Optimization and energy management strategies, challenges, advances, and prospects in electric vehicles and their charging infrastructures: A comprehensive review

Electric vehicles (EVs) are at the forefront of global efforts to reduce greenhouse gas emissions and transition to sustainable energy systems. This review comprehensively examines the optimization and energy management strategies for EVs and their charging infrastructure, focusing on technological advancements, persistent challenges, and future prospects. By the end of 2023, the number of electric cars on the road globally reached 40 million, with 14 million new registrations recorded in 2023 alone—95% of which were in China, Europe, and the United States.

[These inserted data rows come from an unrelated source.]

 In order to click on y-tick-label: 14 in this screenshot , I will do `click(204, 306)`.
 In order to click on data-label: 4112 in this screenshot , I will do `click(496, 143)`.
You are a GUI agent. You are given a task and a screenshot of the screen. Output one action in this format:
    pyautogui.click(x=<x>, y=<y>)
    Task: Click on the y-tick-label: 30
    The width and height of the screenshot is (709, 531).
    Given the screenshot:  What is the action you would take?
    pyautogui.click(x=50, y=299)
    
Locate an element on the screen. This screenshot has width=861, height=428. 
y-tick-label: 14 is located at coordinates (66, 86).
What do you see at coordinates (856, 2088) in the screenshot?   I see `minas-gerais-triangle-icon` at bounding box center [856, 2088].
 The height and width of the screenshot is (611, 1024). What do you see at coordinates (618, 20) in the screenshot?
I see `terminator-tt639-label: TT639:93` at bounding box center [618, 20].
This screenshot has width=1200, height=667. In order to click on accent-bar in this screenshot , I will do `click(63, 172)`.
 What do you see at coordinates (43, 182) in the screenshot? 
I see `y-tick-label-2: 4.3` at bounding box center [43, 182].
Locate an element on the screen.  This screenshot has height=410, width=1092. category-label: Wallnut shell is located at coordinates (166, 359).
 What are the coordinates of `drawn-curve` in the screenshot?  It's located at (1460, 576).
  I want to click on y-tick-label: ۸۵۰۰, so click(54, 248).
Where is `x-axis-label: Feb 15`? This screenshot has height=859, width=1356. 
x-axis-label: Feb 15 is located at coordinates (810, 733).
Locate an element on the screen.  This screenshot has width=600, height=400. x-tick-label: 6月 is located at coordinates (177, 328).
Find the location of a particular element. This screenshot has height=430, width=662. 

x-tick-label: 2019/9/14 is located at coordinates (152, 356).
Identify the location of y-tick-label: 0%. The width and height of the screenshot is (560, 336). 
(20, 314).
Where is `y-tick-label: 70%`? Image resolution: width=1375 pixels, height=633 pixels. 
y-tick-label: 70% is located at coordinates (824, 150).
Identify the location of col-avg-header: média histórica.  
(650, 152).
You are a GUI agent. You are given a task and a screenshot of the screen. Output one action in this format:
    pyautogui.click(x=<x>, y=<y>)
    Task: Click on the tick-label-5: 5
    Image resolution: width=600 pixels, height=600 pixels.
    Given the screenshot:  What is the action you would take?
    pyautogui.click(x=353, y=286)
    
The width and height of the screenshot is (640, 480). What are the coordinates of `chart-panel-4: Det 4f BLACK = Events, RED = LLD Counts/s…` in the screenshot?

Governments across the globe have introduced incentives and policies to promote EV adoption, and by 2030, EVs are expected to comprise a significant portion of light-duty vehicles in major regions. Despite these encouraging developments, challenges such as range anxiety, the relatively low energy density of 200–300 Wh/kg in Li-ion batteries (compared to 13,000 Wh/kg for petroleum), and insufficient public charging infrastructure remain key barriers to widespread EV adoption. This review also explores the critical role of smart grid technologies, vehicle-to-grid (V2G) systems, and renewable energy integration in supporting the growing EV market. V2G technologies are projected to enhance grid stability by 20–30% and reduce operational costs by 10–15% through load balancing and real-time energy price forecasting. By thoroughly analyzing optimization techniques such as load balancing, dynamic scheduling, and real-time energy management, this paper offers a roadmap for researchers, policymakers, and industry stakeholders to accelerate the integration of EVs into global energy systems and enhance sustainability in urban transportation networks.